原文抜粋:
■ ■ ■ ■ ■ ■ ■

10時に乗り込んで早速2等船室(ベンチがならんでいる広い部屋)で場所を確保しました。

2等船室。時間が経つにつれ、ここは人と荷物で溢れかえって行きます。

しかし、ここがガソリン臭いのです。かなり気分が悪いです。Sさんカップルは1等船室で2段ベッドの個室だったのですが、部屋の床なら使っても良いと言うありがたいオファーがあったので、そちらへ移らせてもらいました。たとえ床にシートを敷いて寝袋で寝るだけとはいえ、2等船室や甲板の上に比べると遥かに快適でした。

甲板の上。2等船室に入れなかった人達と荷物で溢れかえっています。しかも夜は凍えます。

船はなんと夜の9時まで出港しませんでした。船の中で11時間待ち。
夜11時頃、甲板の上に出てみると完全な暗闇で、毛布や寝袋にくるまった人達で足の踏み場もないくらいでした。知らずに踏んづけてしまいそうです。しかし、空を見上げてみると満点の星空でした。今まで見た中でも最も星が綺麗に見えた星空でした。長く尾を引く流れ星も見れました。ナセル湖を渡る船なので波が無く、船に乗っているとは思えないほど揺れませんでした。そんな穏やかな航海の中、満点の星空を一人眺めていると、旅情に溢れていて、なんともいえないうっとりした気分になりました。

翌朝船からアブシンベル大神殿が見えました。

スーダンには昼の1時半くらいに着きました。しかし、荷物を降ろしたり、入国手続きをしたりで、結局船を降りたのは夕方の4時くらいでした。前日午前10時に乗船してからなんと30時間も船に乗っていたことに。

ついにスーダンが見えてきたところ。

<ワディハルファ>

砂の町ワディハルファだけあってこの日泊まったホテルも砂上のホテルです。部屋の床も砂です。砂の上にベッドが置いてあります。さすが砂漠の国。すげえ。水道も無いので、水は全て汲み置きです。そして、その水は全て濁っています。飲むと少し口の中がじゃりっとします。初めは抵抗がありましたが、川で泳いで水を飲んだと考えたら、同じようなものか、、、と思って自分を納得させています。

■ ■ ■ ■ ■ ■ ■

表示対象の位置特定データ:
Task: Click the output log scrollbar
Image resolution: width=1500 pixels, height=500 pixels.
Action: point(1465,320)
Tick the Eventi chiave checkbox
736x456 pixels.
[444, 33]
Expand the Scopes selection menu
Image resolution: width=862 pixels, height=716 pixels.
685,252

■ ■ ■ ■ ■ ■ ■

課題:
• a. 原文抜粋に出てくる固有の地名と遺跡名をすべて、出てくる順に挙げてください。
• b. 原文抜粋の「船はなんと夜の9時まで出港しませんでした。船の中で11時間待ち。」から「っとりした気分になりました。」までを、そのまま出力してください。

解答:
• a. ナセル湖、アブシンベル大神殿、スーダン、ワディハルファ

• b.
船はなんと夜の9時まで出港しませんでした。船の中で11時間待ち。
夜11時頃、甲板の上に出てみると完全な暗闇で、毛布や寝袋にくるまった人達で足の踏み場もないくらいでした。知らずに踏んづけてしまいそうです。しかし、空を見上げてみると満点の星空でした。今まで見た中でも最も星が綺麗に見えた星空でした。長く尾を引く流れ星も見れました。ナセル湖を渡る船なので波が無く、船に乗っているとは思えないほど揺れませんでした。そんな穏やかな航海の中、満点の星空を一人眺めていると、旅情に溢れていて、なんともいえないうっとりした気分になりました。